- **WHAT NEEDS TO BE DONE**
The output must match the entries below exactly.

[Collected data]
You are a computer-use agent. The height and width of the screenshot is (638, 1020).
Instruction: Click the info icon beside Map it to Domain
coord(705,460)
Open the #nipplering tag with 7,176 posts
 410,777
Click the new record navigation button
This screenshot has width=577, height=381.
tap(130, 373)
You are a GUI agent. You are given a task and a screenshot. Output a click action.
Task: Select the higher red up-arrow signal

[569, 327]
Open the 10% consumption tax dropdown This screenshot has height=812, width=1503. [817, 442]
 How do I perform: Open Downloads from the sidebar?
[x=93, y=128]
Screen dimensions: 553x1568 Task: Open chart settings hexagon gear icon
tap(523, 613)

- **WRITTEN REPLY**
You are a computer-use agent. The height and width of the screenshot is (638, 1020).
Instruction: Click the info icon beside Map it to Domain
coord(705,460)
Open the #nipplering tag with 7,176 posts
 410,777
Click the new record navigation button
This screenshot has width=577, height=381.
tap(130, 373)
You are a GUI agent. You are given a task and a screenshot. Output a click action.
Task: Select the higher red up-arrow signal

[569, 327]
Open the 10% consumption tax dropdown This screenshot has height=812, width=1503. [817, 442]
 How do I perform: Open Downloads from the sidebar?
[x=93, y=128]
Screen dimensions: 553x1568 Task: Open chart settings hexagon gear icon
tap(523, 613)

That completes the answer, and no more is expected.